Paradigms Cinema Series 330 - front and center
Paradigms ADP 390 for surrounds 
Paradigm Ultracube 10 in 
Yamaha receiver rx1800 
Panasonic 58in 750u 

What is the general opinion on the cinema series from paradigm?

Thanks


----------



## alexadams77 (Aug 4, 2007)

What is your budget for speakers, how big is your room and what are you going to use this setup mainly for (ie Moives or Music)?

A big thing to remember is that as long as you're happy with the sound of speakers, that's all that matters.


----------



## Guest (Nov 23, 2007)

alexadams77 said:


> What is your budget for speakers, how big is your room and what are you going to use this setup mainly for (ie Moives or Music)?
> 
> A big thing to remember is that as long as you're happy with the sound of speakers, that's all that matters.


my room is 12 wide by 16 long - will use mostly for watching movies and tv - sports mainly - also music but maybe 25% - my total budget for the complete home cinema system is $8K


----------



## alexadams77 (Aug 4, 2007)

You'll prob want to spend between $2-3000 for your TV, roughly $1000 for your Receiver, $1000 for a subwoofer and the rest for your speakers.

Paradigms are very nice speakers, but the Cinema series is one of their lowest quality speakers. If you want to stick with Paradigm, I would look into their Monitor or Studio series.

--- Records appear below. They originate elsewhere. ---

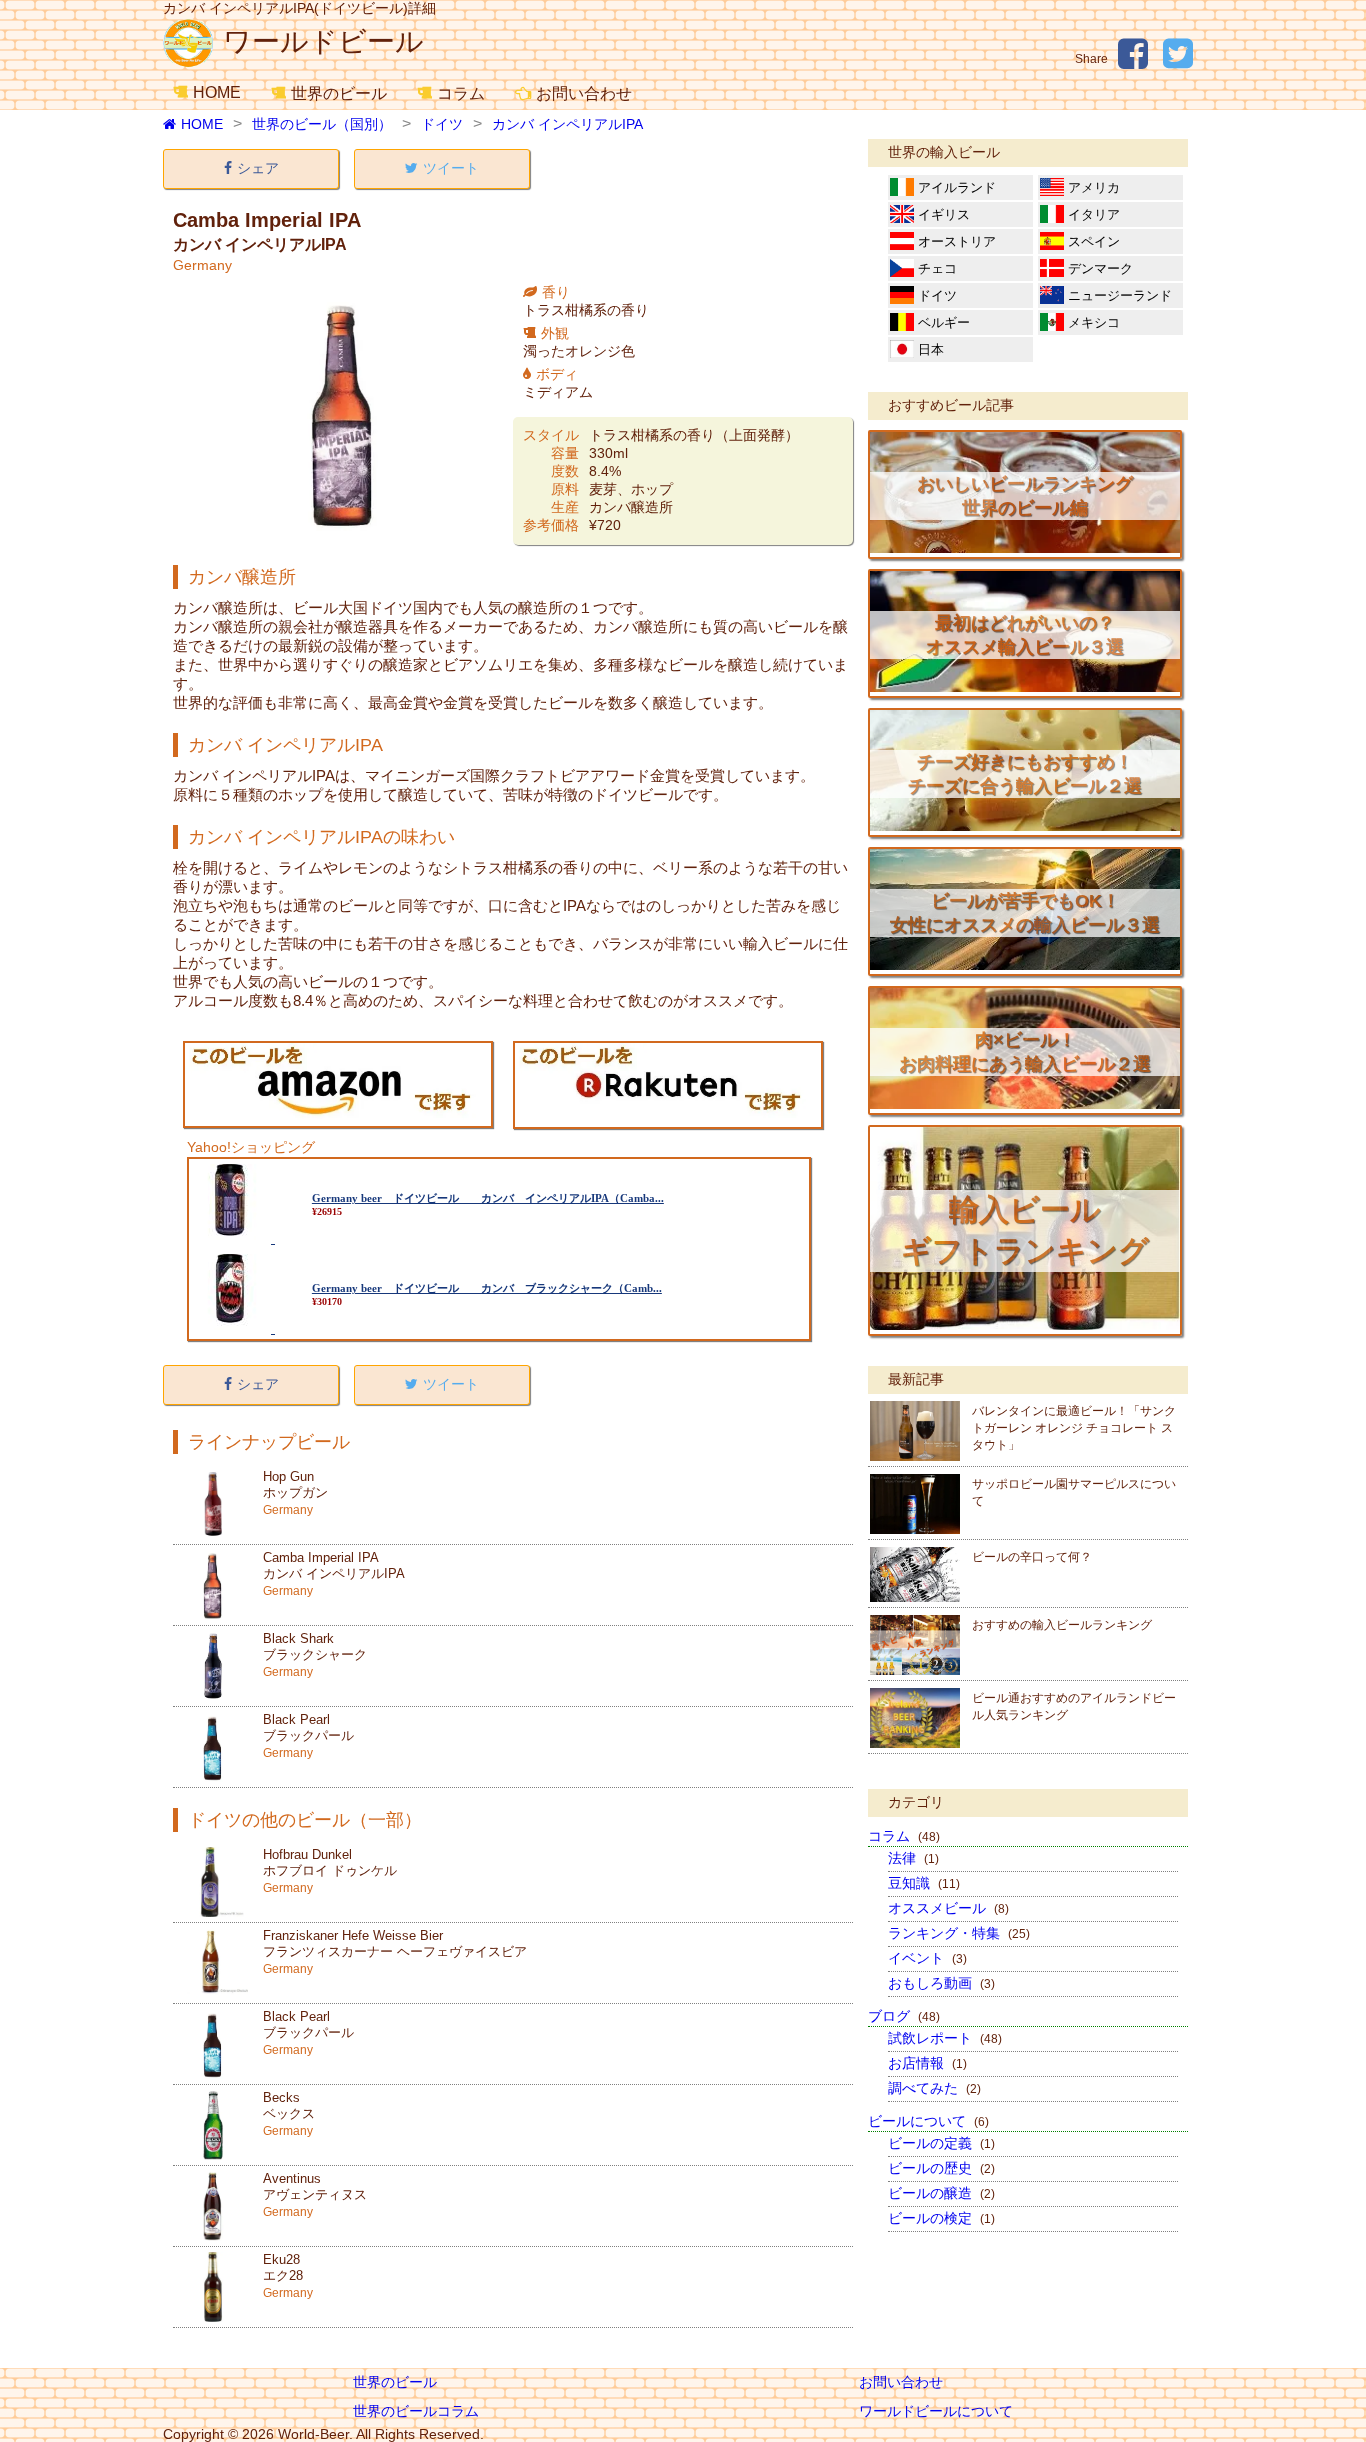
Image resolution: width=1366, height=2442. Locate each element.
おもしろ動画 (941, 1983)
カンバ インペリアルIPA (567, 124)
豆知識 (924, 1883)
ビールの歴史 (941, 2168)
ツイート (451, 168)
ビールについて (928, 2121)
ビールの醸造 (941, 2193)
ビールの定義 (941, 2143)
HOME (217, 92)
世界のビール (339, 93)
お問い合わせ (584, 93)
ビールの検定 (941, 2218)
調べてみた (934, 2088)
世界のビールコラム (416, 2411)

There are also a lot of ID (Internet Direct) companies that offer a lot of bang for the buck. Two names that come to mind are Axiom Audio and AV123. Both of these companies offer a 30 Day In-Home trial period as well, so if you don't like the speakers, you can return them.

Take a look at the Axiom Audio Epic 60/80 package (minus the subwoofer). It offers incredible bang for the buck and will outplay an equal priced Paradigm speaker. The m60/80 is more comparable against the Studio series, which is usually around $500 more.

Another great speaker to look at would be the Rocket RS750 - 1000 by AV123. They have a deal on right now till the end of the month. I haven't heard them myself, but they've received great reviews and at their current price it's a real steal.

You'll want your Left, Right and Center speaker to be from the same company (usually) to timber match. The surround speakers can be from a different company. I would take a look at the center channel from a particular company and see if it'll fit into your room/setup. If it doesn't, then I'd stay away from them.

Subwoofer - SVS or HSU would be the place to buy your subwoofer.

You've got a lot of research ahead of you right now. I'd also recommend going out and demoing as many speakers as you can to see what you like. When demoing speakers remember that they'll sound different in your HT room. Most HT demo rooms are perfectly square, sealed and not too much furniture, so they're usually the best possible listening scenario for the speakers.

Another thing to do as well is to go to other forums and see what they say. You'll find that one forum will love.....Paradigms and swear by them, then another will love........Axiom. Read as much as you can about the different speakers, receivers, subwoofers and TV's.

Good Luck!!


----------